Intentó hacer lo mismo. Encerrarse. Regresar a ese estado anterior en que se encontraba hace un momento. Pero era imposible. Ya no podría. Estaba inquieto, malhumorado, todo lo molestaba. Sobre todo esa banda, ese disco. Era como si hubiese estado sonando una vida entera. Y aún así no podía cambiar, porque cada tema le producía una curiosa y extraña novedad. Se volvió contra la ventana. Ahora estaba decididamente más empañada que sucia. Con el revés de la mano cerrada despejó el vidrio. Seguía la misma visión anterior. Idéntica. Eso lo enfureció. Decidió no moverse hasta llegar a la próxima estación. Y ahí bajaría, sin importar cuál fuera.



lunes, 25 de abril de 2016

Fade out

Nadie más queda. Sólo él. Él, que se había encerrado. En su cuarto. En su apartamento. Su mundo. ¿Lo sabrá? Entonces… ¿por qué sigue actuando así? ¡¿Por qué no sale?! ¿O no ve que no hay nada más allá afuera?

Sólo queda él (que ni siquiera es él). No. Por algo rompió todos los espejos. Ya no le sirven. El pelo largo. Su barba una selva. Y los huesos sobresaliéndole de la flacura. No es él.

El tiempo debía haber ayudado, pero parece que lo empeoró todo. Si, tenían razón en eso: la olvidaría. Ya la había olvidado en realidad. Pero no lo que le provocaba. Para nada. Eso seguía ahí dentro de él, dándole puntadas en el estómago, quitándole el poco hambre que le quedaba, provocándole lágrimas imposibles de rastrear.

Se entregó al tiempo. Se dejó estar. Quedó esperando una solución. Alguna palabra determinante que lo sacara de esa situación de incertidumbre. Armándose de paciencia. Y sí, de alguna forma u otra, el tiempo pasó. A regañadientes, suplicando, pero pasó. Fue lo único que siguió adelante.

Siguió esperando(la).

Se levantaba a sobresaltos de la cama ante algún ruido y corría hacia la puerta. Aún ahora, que la reja del ascensor abriéndose o unas llaves chocando entre sí solo podían ser ilusiones. Sonidos dentro de su cabeza. Repeticiones de un pasado que ya no volvería más. Ella tampoco.
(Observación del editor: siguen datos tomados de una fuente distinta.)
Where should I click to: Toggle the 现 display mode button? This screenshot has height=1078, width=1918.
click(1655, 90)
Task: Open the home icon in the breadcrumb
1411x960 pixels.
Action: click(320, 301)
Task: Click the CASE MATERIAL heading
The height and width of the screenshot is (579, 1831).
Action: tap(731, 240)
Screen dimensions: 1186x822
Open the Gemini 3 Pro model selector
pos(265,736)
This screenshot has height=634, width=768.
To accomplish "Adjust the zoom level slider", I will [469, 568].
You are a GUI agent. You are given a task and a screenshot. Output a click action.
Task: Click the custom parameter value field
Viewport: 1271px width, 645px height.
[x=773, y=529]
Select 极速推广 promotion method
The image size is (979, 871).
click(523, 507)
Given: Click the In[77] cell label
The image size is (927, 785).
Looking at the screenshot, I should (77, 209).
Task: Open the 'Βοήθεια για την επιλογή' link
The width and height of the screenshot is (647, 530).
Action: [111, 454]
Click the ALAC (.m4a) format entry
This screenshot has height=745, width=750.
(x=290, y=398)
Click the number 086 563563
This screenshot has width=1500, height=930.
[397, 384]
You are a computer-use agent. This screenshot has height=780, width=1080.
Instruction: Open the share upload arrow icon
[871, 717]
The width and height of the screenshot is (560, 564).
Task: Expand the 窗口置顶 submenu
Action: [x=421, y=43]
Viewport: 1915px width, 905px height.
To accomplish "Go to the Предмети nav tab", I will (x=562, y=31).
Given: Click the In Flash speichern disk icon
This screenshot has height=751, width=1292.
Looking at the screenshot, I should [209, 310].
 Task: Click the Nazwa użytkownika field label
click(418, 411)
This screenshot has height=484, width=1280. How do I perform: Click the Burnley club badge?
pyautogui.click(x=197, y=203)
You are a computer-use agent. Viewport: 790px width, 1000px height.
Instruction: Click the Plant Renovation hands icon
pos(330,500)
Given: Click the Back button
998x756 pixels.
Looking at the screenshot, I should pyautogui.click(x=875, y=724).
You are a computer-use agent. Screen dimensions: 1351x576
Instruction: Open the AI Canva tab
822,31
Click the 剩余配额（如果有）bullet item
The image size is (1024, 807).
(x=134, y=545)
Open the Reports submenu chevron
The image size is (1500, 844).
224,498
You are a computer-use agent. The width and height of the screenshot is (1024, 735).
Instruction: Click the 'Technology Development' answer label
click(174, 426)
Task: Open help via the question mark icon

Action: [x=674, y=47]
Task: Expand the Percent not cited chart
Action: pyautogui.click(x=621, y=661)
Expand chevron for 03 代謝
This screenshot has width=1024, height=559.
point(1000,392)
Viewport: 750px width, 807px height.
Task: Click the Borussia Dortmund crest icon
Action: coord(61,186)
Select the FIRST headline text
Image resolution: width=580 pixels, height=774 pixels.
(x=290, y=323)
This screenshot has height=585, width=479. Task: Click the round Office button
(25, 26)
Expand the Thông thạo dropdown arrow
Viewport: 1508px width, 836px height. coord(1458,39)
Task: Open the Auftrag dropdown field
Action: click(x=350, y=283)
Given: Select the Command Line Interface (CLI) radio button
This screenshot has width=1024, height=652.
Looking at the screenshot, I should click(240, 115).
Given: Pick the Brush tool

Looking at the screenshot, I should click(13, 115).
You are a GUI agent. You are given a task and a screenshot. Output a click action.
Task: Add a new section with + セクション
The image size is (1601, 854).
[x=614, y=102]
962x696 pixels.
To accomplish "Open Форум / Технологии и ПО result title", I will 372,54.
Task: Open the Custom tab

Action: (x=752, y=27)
Cada vez le fue siendo más difícil recordar. Qué hacía. Qué había pasado. Quién era. No podía responderse así que decidió dejar de preguntar. Ahora sólo se queda acostado. A veces escucha música y una canción parece aclararle todo. Traer algo a la memoria... Alguien... Una mujer... Pero arranca el siguiente tema. Y él se apaga.